= Checkbox =

Element of graphical user interfaces

Sample binary-state checkboxes, with some options disabled

A checkbox (check box, tickbox, tick box) is a graphical widget that allows the user to make a binary choice, i.e. a choice between one of two possible mutually exclusive options. For example, the user may have to answer 'yes' (checked) or 'no' (not checked) on a simple yes/no question.

Checkboxes are shown as empty boxes when unchecked, and with a tick or cross inside (depending on the graphical user interface) when checked. A caption describing the meaning of the checkbox is normally shown adjacent to the checkbox. Inverting the state of a checkbox is done by clicking the mouse on the box, or the caption, or by using a keyboard shortcut, such as the space bar.

Often, a series of checkboxes is presented, each with a binary choice between two options. The user may then select several of the choices. This is contrasted with the radio button, in which only a single option is selectable from several mutually-exclusive choices.

========================================================================

= PROBLEM TO SOLVE =
Return the part of the checkbox article from "Sample binary-state checkboxes, with" to "the space bar.", word for word. The listing comes from a separate source.

= STORED DATA =
========================================================================

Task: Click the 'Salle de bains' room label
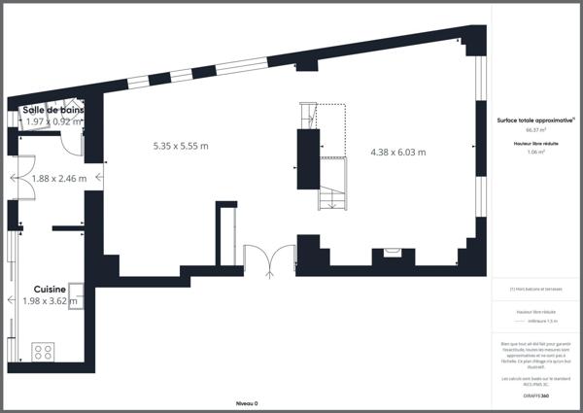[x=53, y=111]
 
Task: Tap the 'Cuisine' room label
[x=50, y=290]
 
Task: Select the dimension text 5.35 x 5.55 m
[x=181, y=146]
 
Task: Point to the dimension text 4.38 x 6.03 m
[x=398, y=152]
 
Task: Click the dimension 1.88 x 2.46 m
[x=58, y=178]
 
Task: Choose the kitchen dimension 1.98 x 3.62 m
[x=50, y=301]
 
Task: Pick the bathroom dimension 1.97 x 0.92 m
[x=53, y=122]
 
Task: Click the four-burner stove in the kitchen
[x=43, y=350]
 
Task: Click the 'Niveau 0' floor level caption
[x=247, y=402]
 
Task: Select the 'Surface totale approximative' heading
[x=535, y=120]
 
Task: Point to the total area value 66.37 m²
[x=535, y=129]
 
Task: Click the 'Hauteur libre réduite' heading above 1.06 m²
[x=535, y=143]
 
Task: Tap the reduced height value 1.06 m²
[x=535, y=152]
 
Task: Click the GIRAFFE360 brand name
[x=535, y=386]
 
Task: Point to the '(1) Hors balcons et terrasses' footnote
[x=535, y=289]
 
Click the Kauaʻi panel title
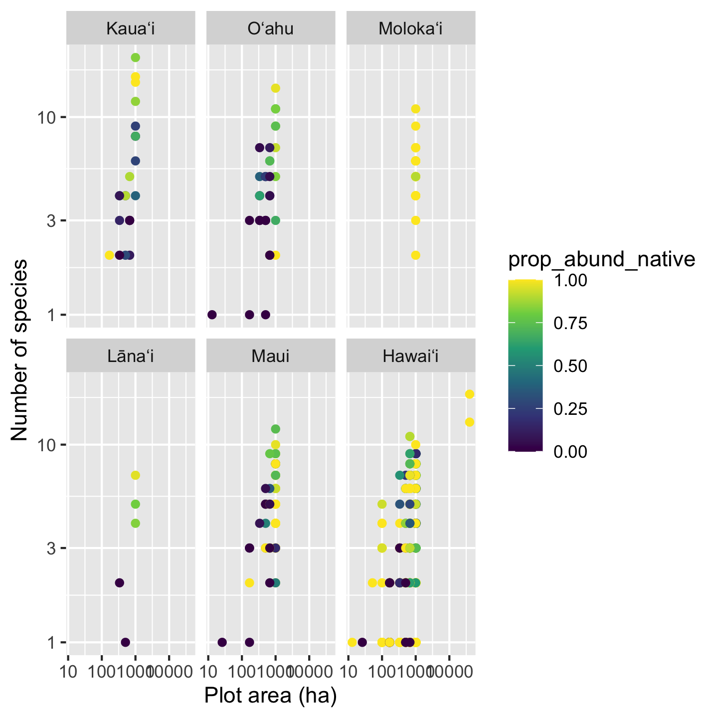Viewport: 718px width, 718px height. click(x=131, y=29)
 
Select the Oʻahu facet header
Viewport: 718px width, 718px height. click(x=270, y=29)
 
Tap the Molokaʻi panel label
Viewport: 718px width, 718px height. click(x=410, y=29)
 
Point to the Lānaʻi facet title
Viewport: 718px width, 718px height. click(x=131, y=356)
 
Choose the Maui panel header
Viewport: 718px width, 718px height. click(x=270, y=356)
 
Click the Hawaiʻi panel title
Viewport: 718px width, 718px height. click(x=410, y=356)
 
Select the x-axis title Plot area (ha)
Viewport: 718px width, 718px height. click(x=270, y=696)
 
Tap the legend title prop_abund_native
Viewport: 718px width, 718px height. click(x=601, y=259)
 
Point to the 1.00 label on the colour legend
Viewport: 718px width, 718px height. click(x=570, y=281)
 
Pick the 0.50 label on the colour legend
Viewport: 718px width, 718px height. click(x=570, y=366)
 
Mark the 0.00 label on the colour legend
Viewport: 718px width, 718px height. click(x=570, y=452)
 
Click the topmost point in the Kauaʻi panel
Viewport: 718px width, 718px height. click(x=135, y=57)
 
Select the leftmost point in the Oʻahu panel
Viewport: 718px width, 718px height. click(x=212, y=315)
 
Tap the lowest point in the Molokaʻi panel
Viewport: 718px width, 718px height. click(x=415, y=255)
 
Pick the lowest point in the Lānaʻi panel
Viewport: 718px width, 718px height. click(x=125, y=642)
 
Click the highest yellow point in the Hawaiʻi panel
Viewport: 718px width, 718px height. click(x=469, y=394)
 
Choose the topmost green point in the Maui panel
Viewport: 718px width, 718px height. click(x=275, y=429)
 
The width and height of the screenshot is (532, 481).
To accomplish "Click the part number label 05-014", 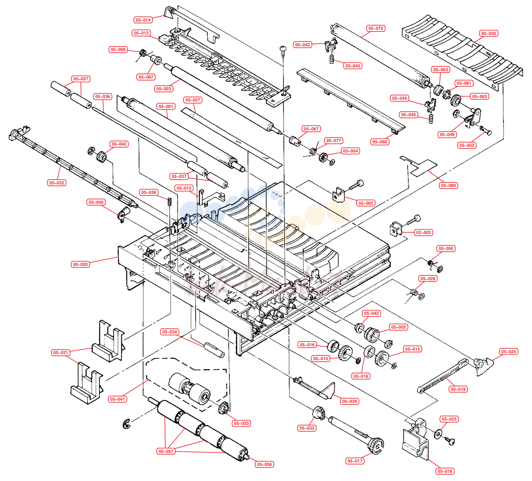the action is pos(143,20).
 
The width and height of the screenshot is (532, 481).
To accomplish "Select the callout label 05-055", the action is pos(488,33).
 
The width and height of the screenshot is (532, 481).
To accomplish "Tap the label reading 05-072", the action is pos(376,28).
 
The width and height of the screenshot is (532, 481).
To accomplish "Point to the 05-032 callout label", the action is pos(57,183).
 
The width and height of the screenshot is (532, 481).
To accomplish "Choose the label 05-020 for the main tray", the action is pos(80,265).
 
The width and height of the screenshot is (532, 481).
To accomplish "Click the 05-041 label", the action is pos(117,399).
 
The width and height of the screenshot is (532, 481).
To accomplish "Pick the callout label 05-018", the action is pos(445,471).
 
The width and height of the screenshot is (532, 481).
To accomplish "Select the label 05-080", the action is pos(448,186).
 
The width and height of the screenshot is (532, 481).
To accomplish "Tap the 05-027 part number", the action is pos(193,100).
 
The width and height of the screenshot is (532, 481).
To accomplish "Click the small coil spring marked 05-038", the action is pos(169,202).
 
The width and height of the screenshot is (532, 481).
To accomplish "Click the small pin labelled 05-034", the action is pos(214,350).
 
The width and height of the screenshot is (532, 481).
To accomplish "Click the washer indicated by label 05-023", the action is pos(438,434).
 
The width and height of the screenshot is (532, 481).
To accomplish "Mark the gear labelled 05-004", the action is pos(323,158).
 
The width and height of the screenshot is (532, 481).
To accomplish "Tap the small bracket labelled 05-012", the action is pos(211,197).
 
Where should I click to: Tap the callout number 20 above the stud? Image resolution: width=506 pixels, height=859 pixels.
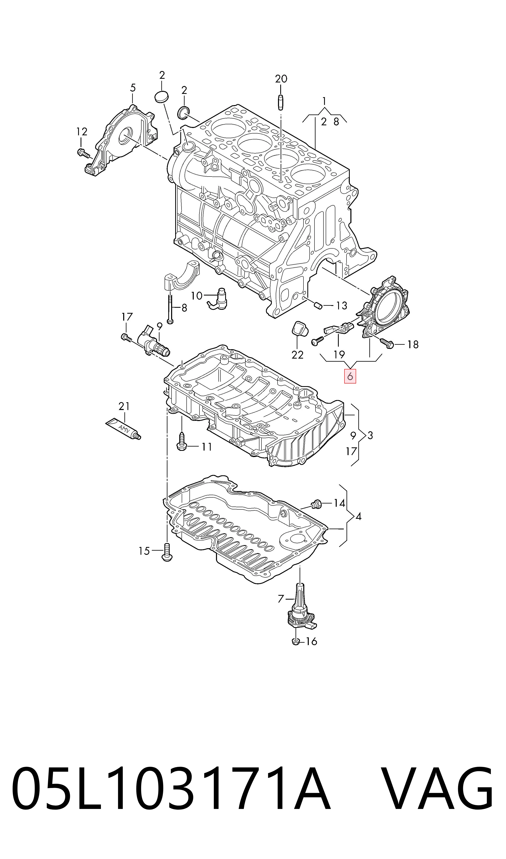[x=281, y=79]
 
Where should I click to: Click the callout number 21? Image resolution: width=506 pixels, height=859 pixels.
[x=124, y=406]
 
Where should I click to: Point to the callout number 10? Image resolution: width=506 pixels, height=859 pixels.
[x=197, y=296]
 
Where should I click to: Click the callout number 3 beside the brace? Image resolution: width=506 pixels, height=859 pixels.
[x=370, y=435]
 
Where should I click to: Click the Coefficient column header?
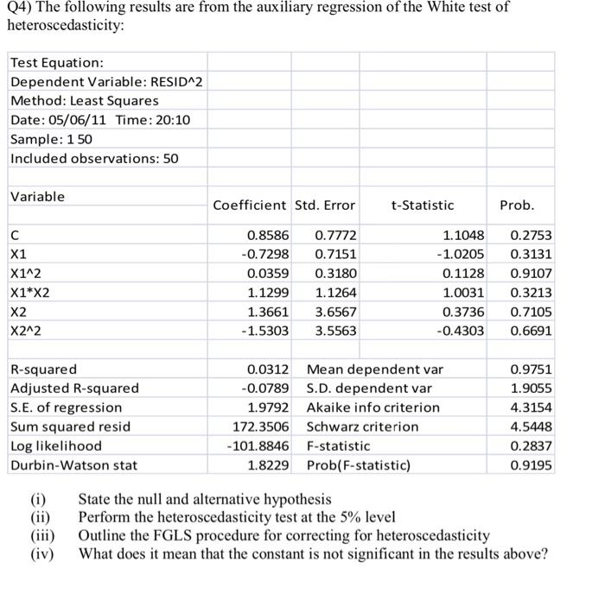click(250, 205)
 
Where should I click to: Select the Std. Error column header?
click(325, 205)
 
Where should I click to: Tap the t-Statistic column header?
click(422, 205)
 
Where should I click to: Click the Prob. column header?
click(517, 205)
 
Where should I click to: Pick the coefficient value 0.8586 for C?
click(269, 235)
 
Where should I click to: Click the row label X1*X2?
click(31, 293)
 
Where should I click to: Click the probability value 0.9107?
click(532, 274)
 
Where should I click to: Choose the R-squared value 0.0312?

========================================================================

= FINAL RESULT =
Sample binary-state checkboxes, with some options disabled

A checkbox (check box, tickbox, tick box) is a graphical widget that allows the user to make a binary choice, i.e. a choice between one of two possible mutually exclusive options. For example, the user may have to answer 'yes' (checked) or 'no' (not checked) on a simple yes/no question.

Checkboxes are shown as empty boxes when unchecked, and with a tick or cross inside (depending on the graphical user interface) when checked. A caption describing the meaning of the checkbox is normally shown adjacent to the checkbox. Inverting the state of a checkbox is done by clicking the mouse on the box, or the caption, or by using a keyboard shortcut, such as the space bar.